*** Dataset Section Begins ***

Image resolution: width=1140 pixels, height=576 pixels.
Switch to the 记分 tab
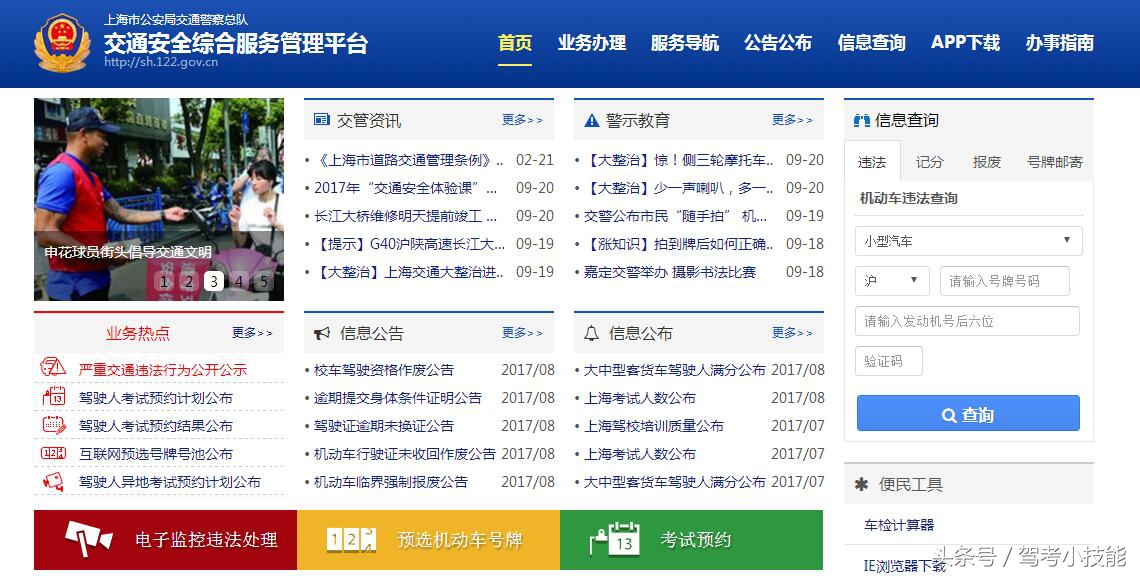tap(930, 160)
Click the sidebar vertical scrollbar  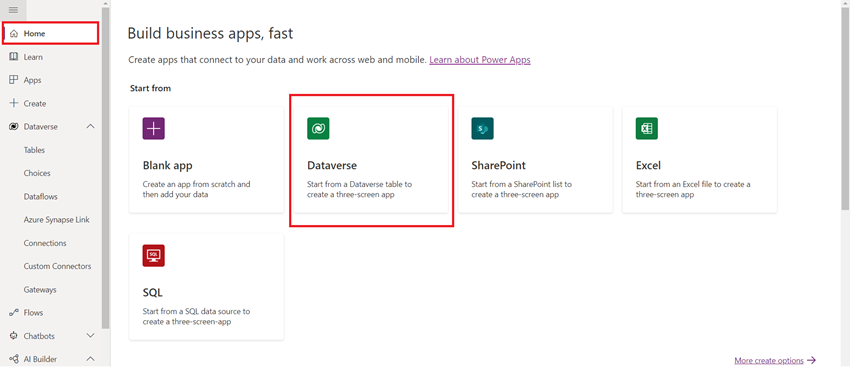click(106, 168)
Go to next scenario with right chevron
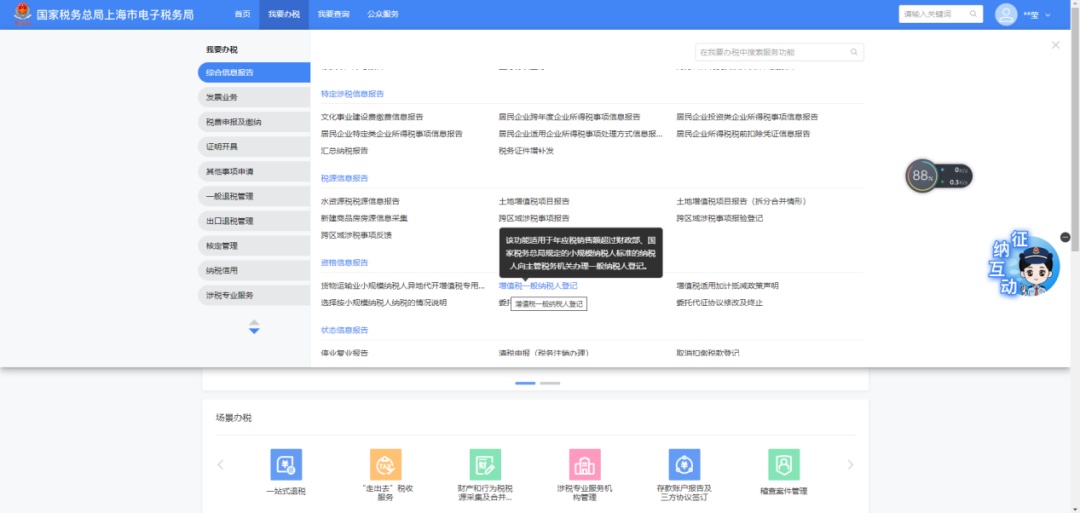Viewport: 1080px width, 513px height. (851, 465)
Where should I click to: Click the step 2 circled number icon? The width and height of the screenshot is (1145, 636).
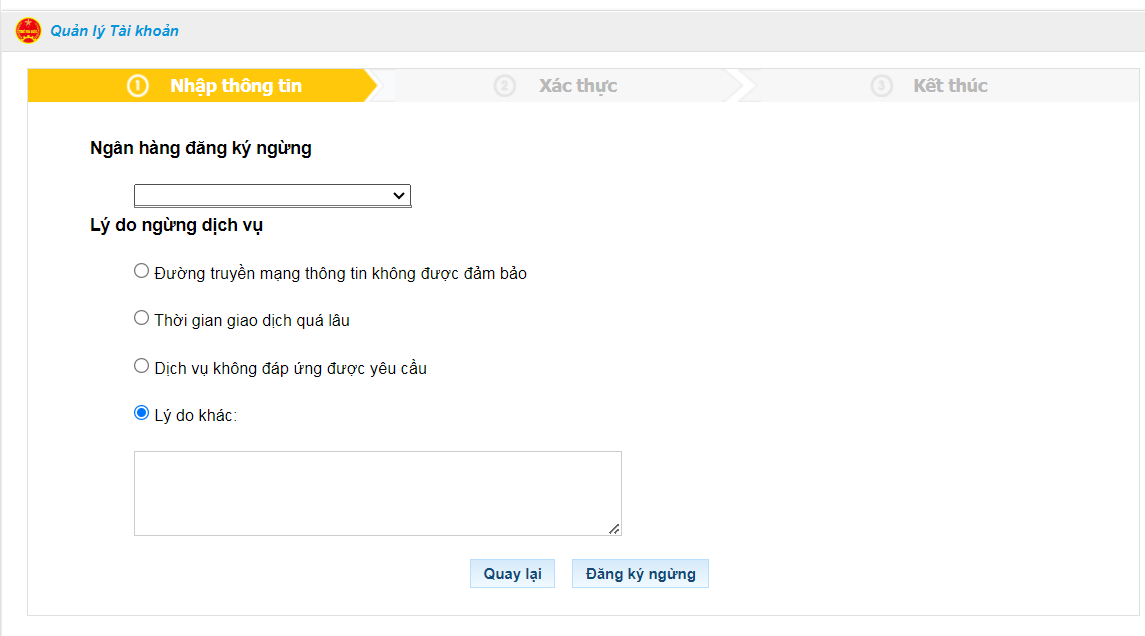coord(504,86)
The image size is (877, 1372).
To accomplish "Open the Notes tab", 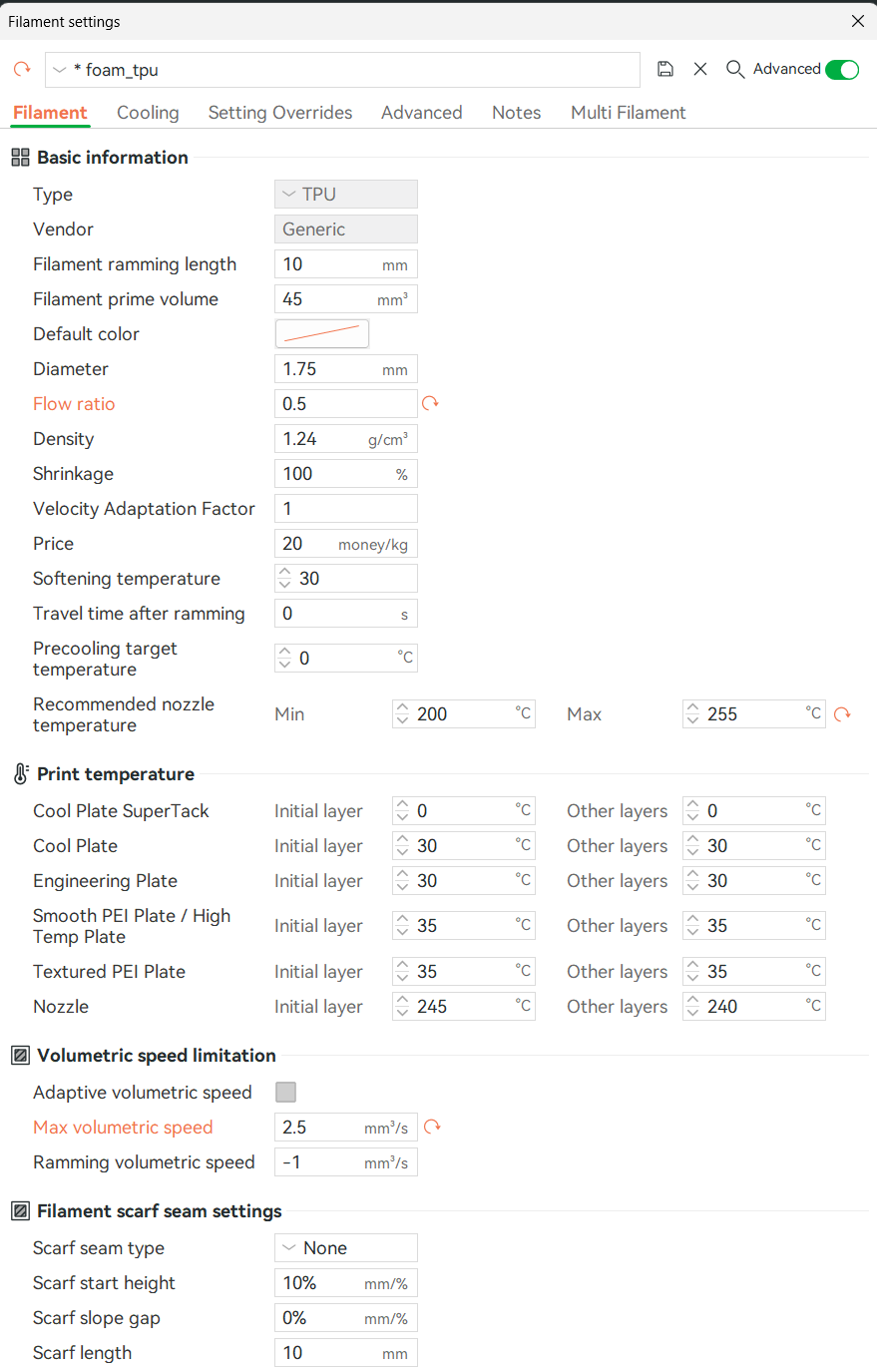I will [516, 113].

*** Dataset Section Ends ***
*** Dataset Section Begins ***

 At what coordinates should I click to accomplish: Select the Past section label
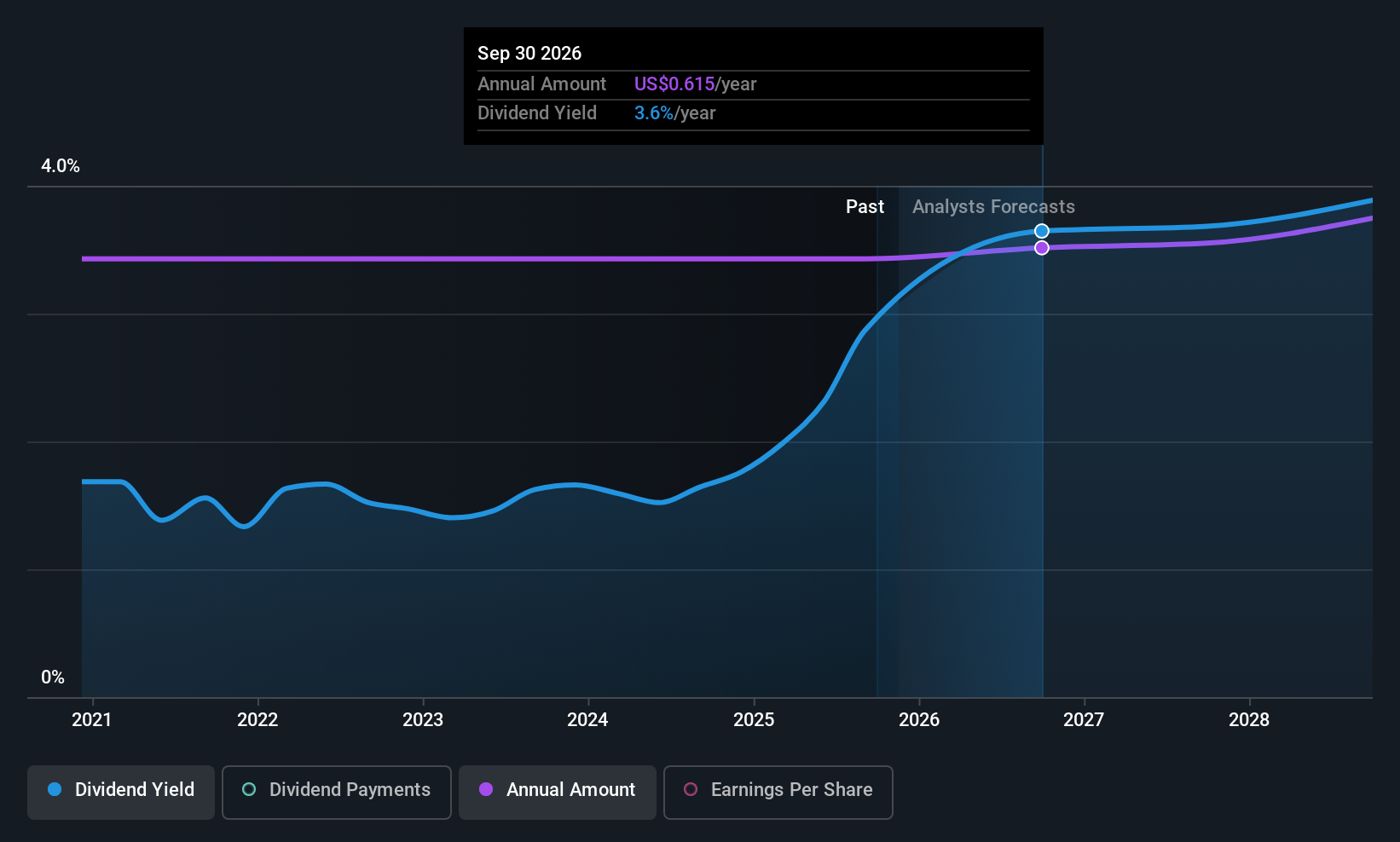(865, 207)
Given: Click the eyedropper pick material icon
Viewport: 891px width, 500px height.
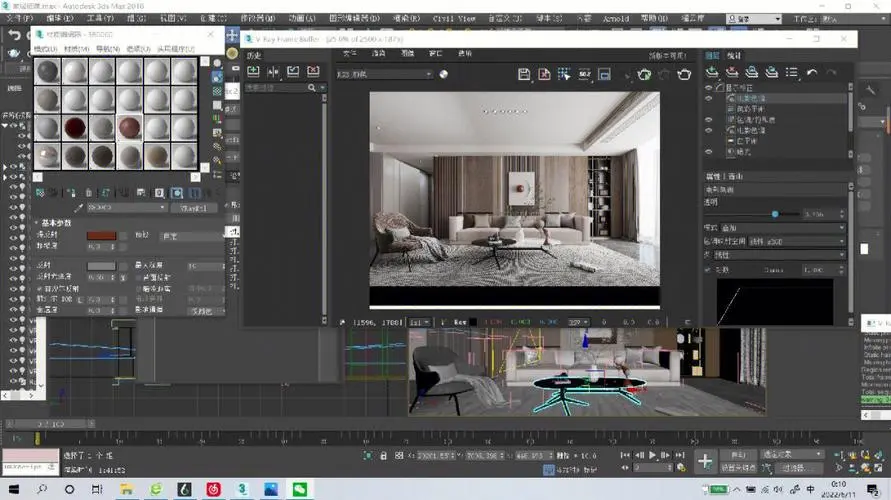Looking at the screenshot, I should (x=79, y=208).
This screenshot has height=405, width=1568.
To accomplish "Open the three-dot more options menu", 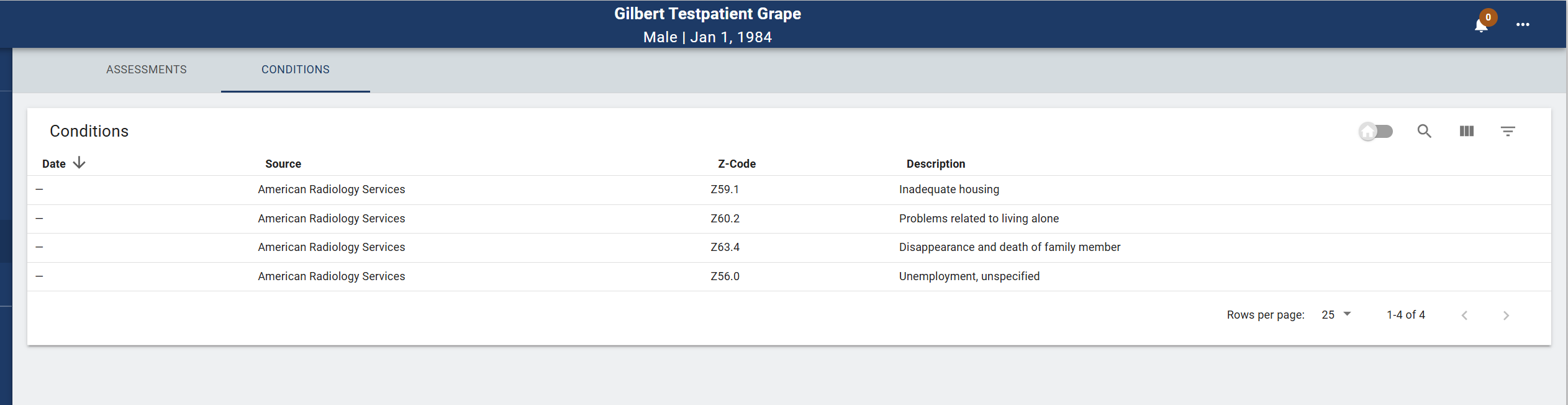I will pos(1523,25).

*** Dataset Section Ends ***
*** Dataset Section Begins ***

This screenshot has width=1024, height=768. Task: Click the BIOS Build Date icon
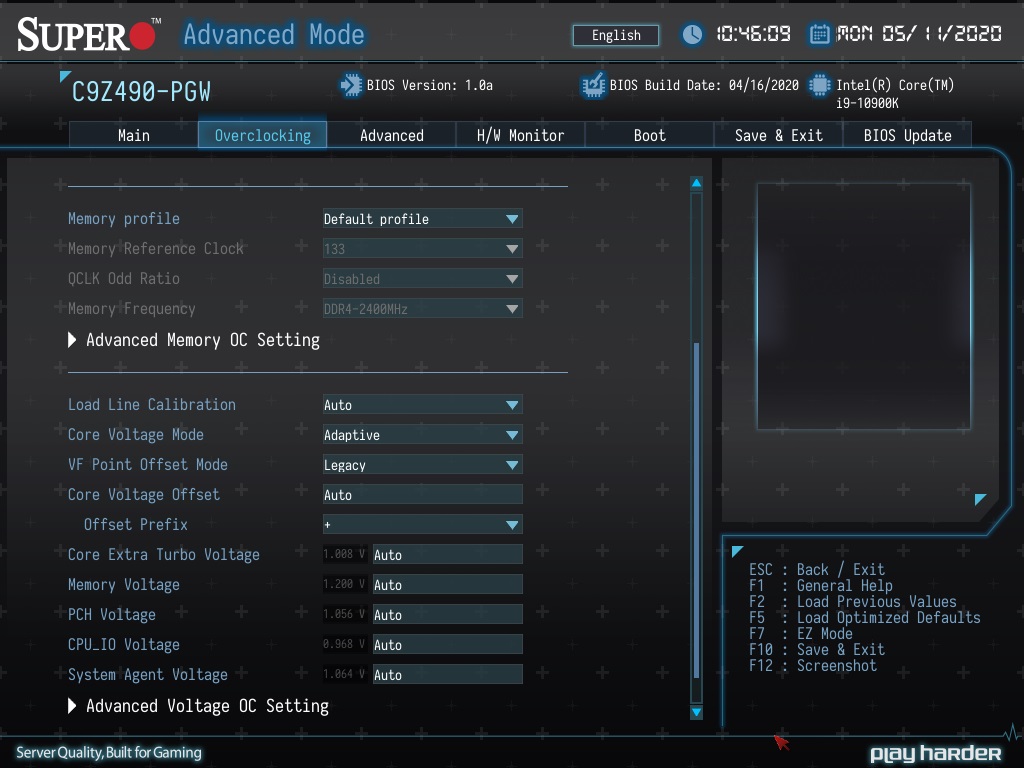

*** Dataset Section Ends ***

**What to produce**:
Please report every line among the entries that includes "This".

**Result below**:
This screenshot has height=405, width=1568.
This screenshot has width=1024, height=768. Task: Click the BIOS Build Date icon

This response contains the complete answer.